I have very high expectations for myself. Like really fucking high. And when I don’t hit my goals I am quite rocked by it. Why? Because I am Wonder Woman. I am “supposed” to be everything to everyone, help every single human around me, never say no to people and forever be burned out because of it. My mindset goal for last week was to focus on my small victories. My own personal victories and not anything I did for anyone else. I wrote a weak ass post that I was called out on (thanks ES) and was asked to write it again. I needed to write it better and with more meaning.
I didn’t want to for two reasons: I am all about helping others and because I have always been of the midset about getting to that big moment of crossing that finish line. I guess I didn’t really believe in small victories. I actually had a hard time thinking about small victories for myself. I had to google it. I know, how sad is that?! Was I really supposed to jump for joy if I found money in my pants pocket or get excited when I found an itch I could actually reach? Hey Google, thanks for those. Truly life-changing…..

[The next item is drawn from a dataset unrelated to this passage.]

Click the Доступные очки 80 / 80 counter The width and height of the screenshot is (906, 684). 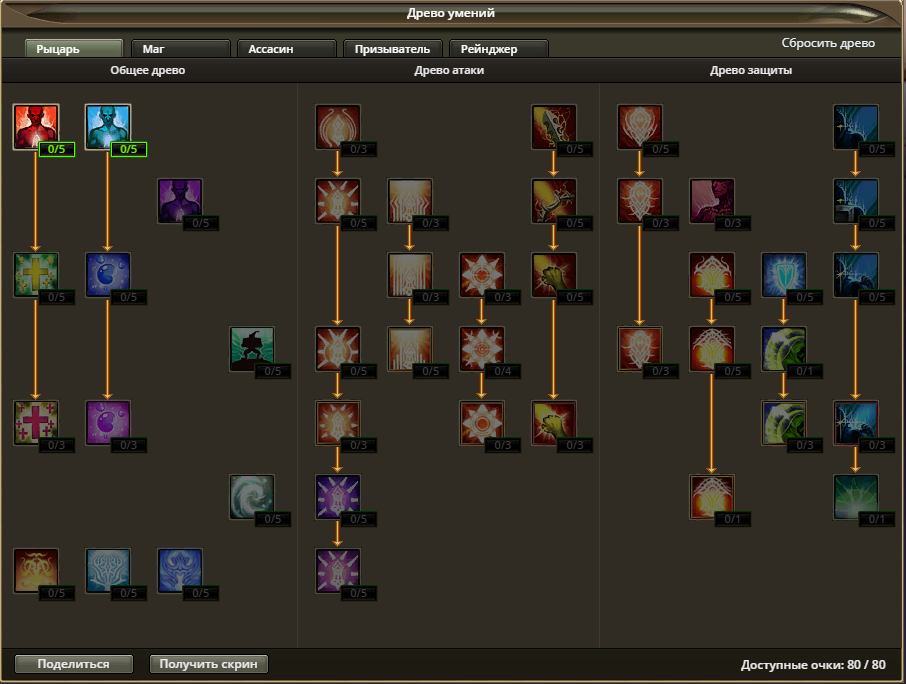tap(813, 665)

It wasn’t until recently that I realized it is all about the small little victories along the way to get you over that finish line. My goal is to lose the stupid weight I put on over the last six months. It isn’t a terribly high amount but I’m unhappy and totally unmotivated. So, when you aren’t motivated everything becomes daunting and discouraging. So in fact, the small wins are what pushes you and helps get you to where that goal becomes manageable!
I was finally able to come up with small wins and victories that I will celebrate more: Friends that encourage you, blogs that inspire you, a good fucking hair day, opportunities to make a change, learning from my mistakes, a good solid deep breathing sesh, a good solid cry sesh (perhaps not in that order), saying no to someone, finding time for family and laughing.
I’ve learned that I can and will be the same Wonder Woman but just needed to shift my vision a little bit more to appreciate the opportunities of counting my blessings, being grateful and reflecting on how much I have accomplished, no matter how big or small!